All readers need that social component of reading, but too often that’s denied to kids. They’re urged to read a book, answer questions about it, maybe write a report about it or take a test on it, and that’s it. They’re missing the luscious experience of turning a book over with friends, seeing how others experienced the same words, how others judged the actions of a character or the quality of the world spun by the author.
Kids deserve to have a regular social component in their own reading lives. For homeschooling families, a family book club makes a lot of sense.
In family book club, we read a book together (in our case as a read-aloud) and then talk about the book over some tasty treats.
For this edition of family book club, my kids and I read The Chocolate Touch by Patrick Skene Catling and drove down the road to Dunkin’ Donuts to sip on hot beverages and inhale some sweets.
The Chocolate Touch parallels the story of King Midas and his golden touch, so at this particular book club, I wanted to do some comparative literary analysis between the two stories. I sketched out the chart below – not super neat and tidy, but it did the trick.
We had read the story of King Midas from Usborne’s 100 Illustrated Stories, and since it’s a short telling of the story, we did a quick re-reading before we left the house for our book club.
I like to use visual organizers when I can for book discussion, both because it helps to add another pathway to learning by adding a writing component and also because it helps to drive the discussion.
In our case, it was best for me to act as a scribe for the discussion, but for older, more proficient writers, I recommend that all parties take notes. (Who is doing the work? That’s who is doing the learning.)

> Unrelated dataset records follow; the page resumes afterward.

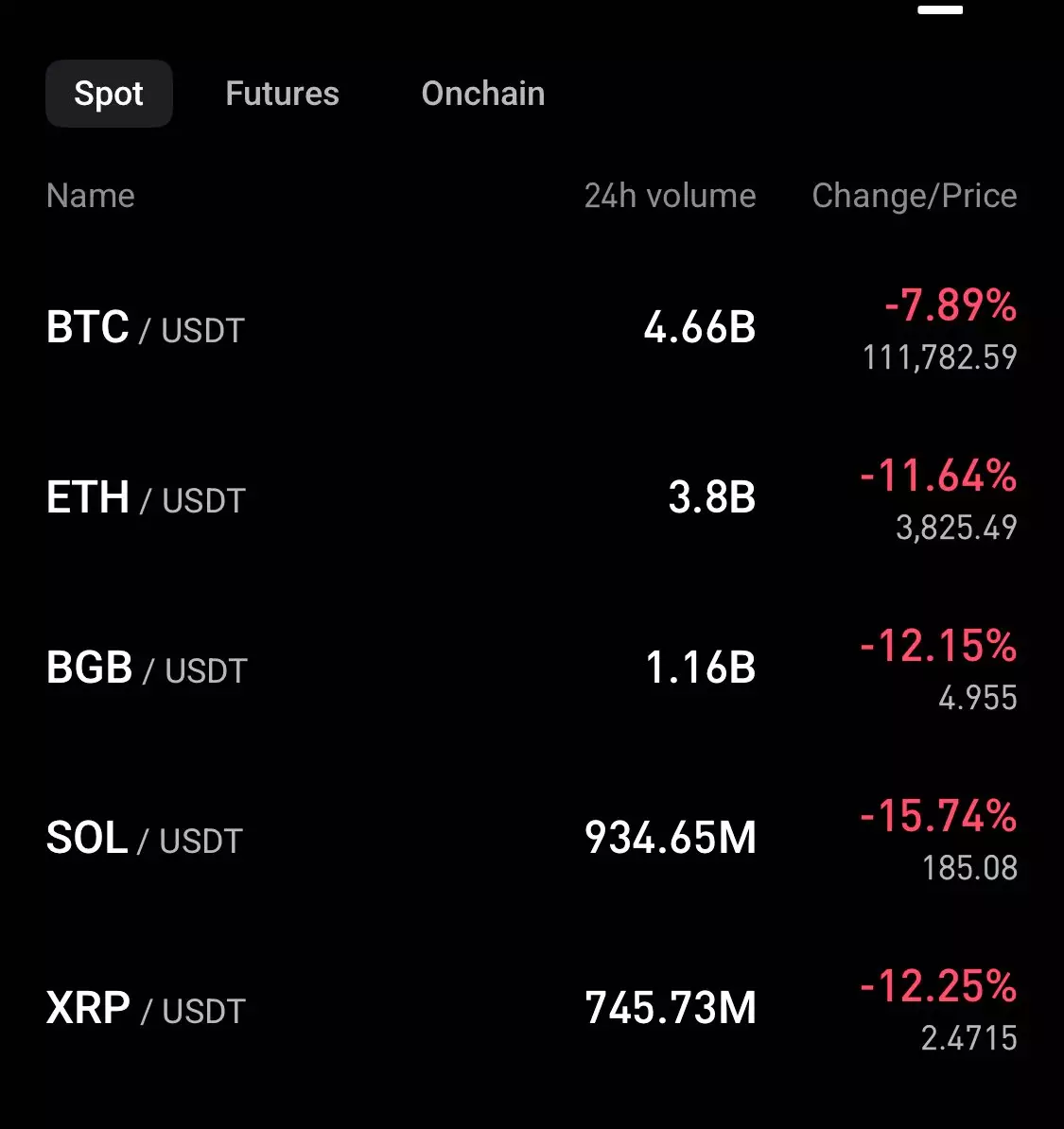Tap SOL change value -15.74%

tap(938, 816)
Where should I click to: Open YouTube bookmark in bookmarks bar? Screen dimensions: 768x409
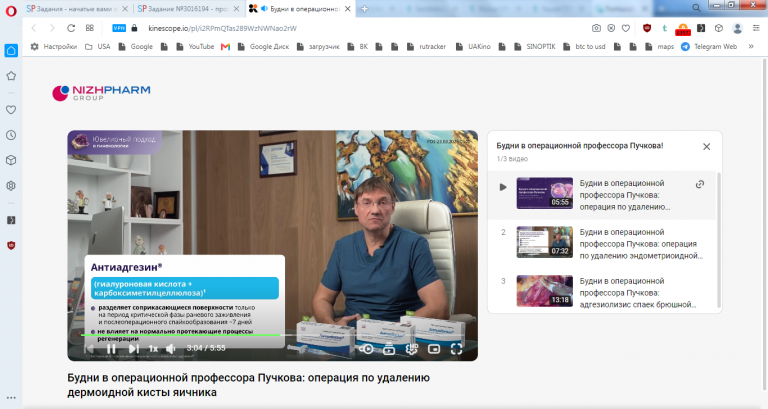(x=196, y=47)
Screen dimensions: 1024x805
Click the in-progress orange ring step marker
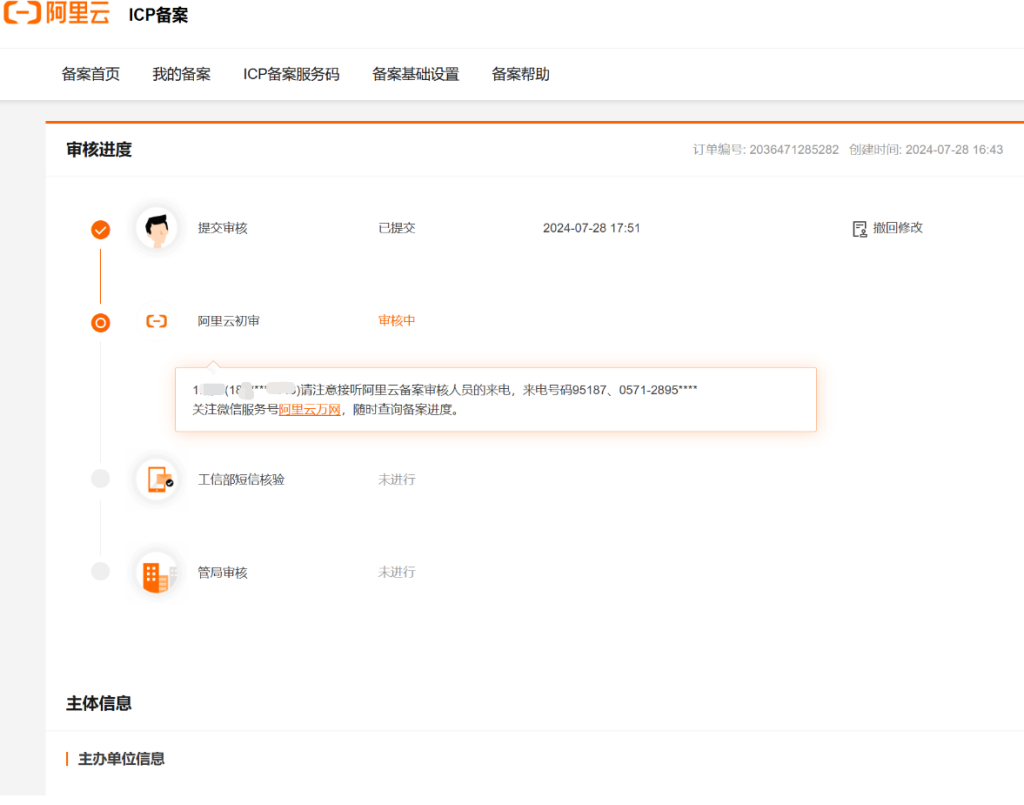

All in all, our entire discussion probably lasted fifteen minutes, which is a fair expectation for younger kids. Discussion with tweens or teens could last much longer. It also had a couple of interesting departures from my planned talking points. For example, there’s a note at the bottom of our chart from one of the kids making a thematic connection to another book we’ve read. I was proud of her for thinking of that!

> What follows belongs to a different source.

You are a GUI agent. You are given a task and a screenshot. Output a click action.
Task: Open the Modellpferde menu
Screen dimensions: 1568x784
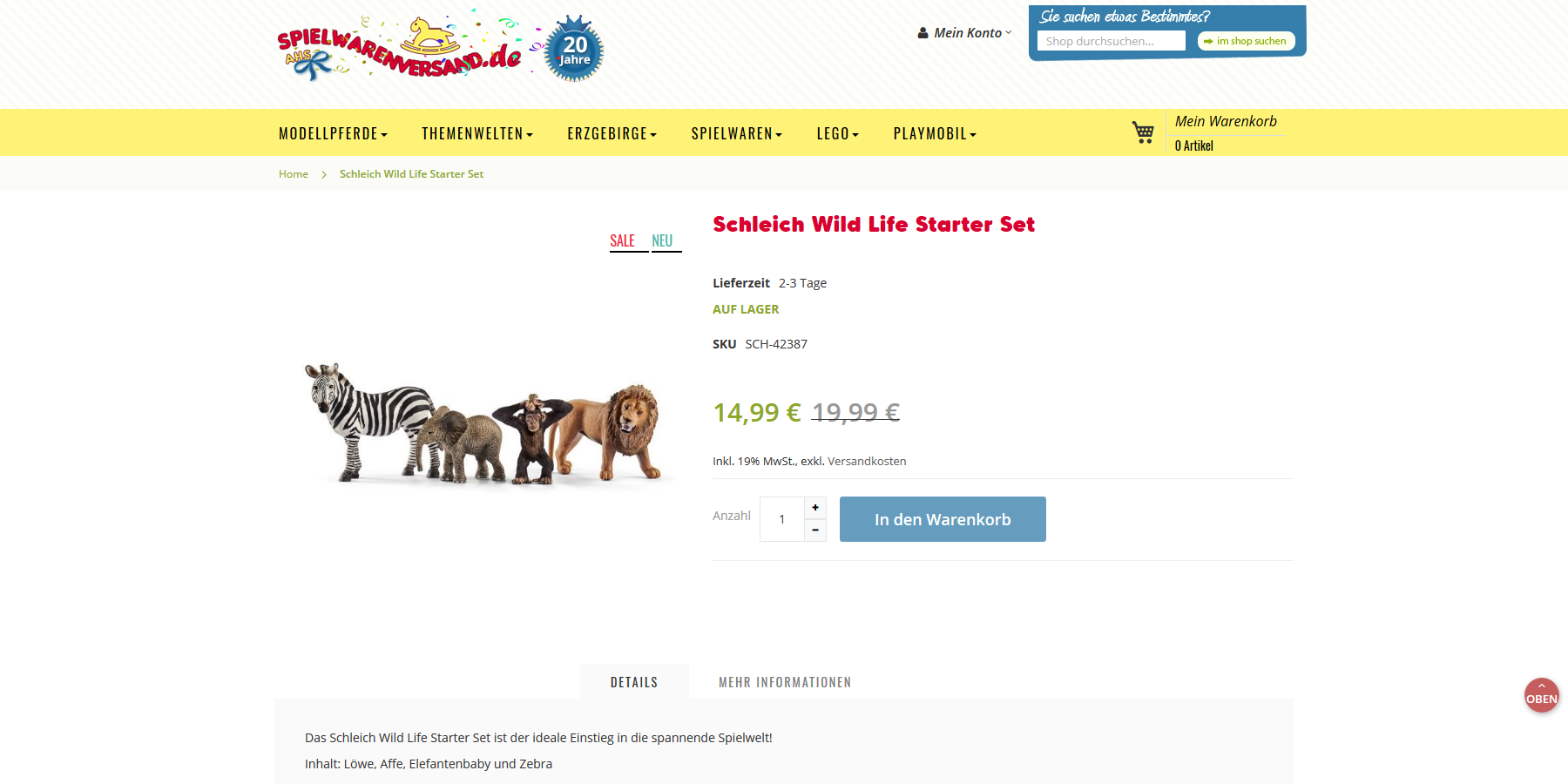[333, 133]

How can you hold your own family book club?
- Read a book together, preferably aloud (yes, even teens).
- Decide on a way to make your book club meeting a little special, either with treats and/or location.
- Devote some thought to what you’d like to discuss beforehand, and create either a visual organizer or list of questions. Make a copy for each of your big kids with the expectation that they will take notes. (Those notes could prove very helpful for any subsequent writing projects.)
- Work through your discussion guide at book club. If discussion veers away from the guide you created, that’s okay. Great, even! You can always circle back to it.
- Enjoy the magic of a shared experience as readers. It really is a great feeling.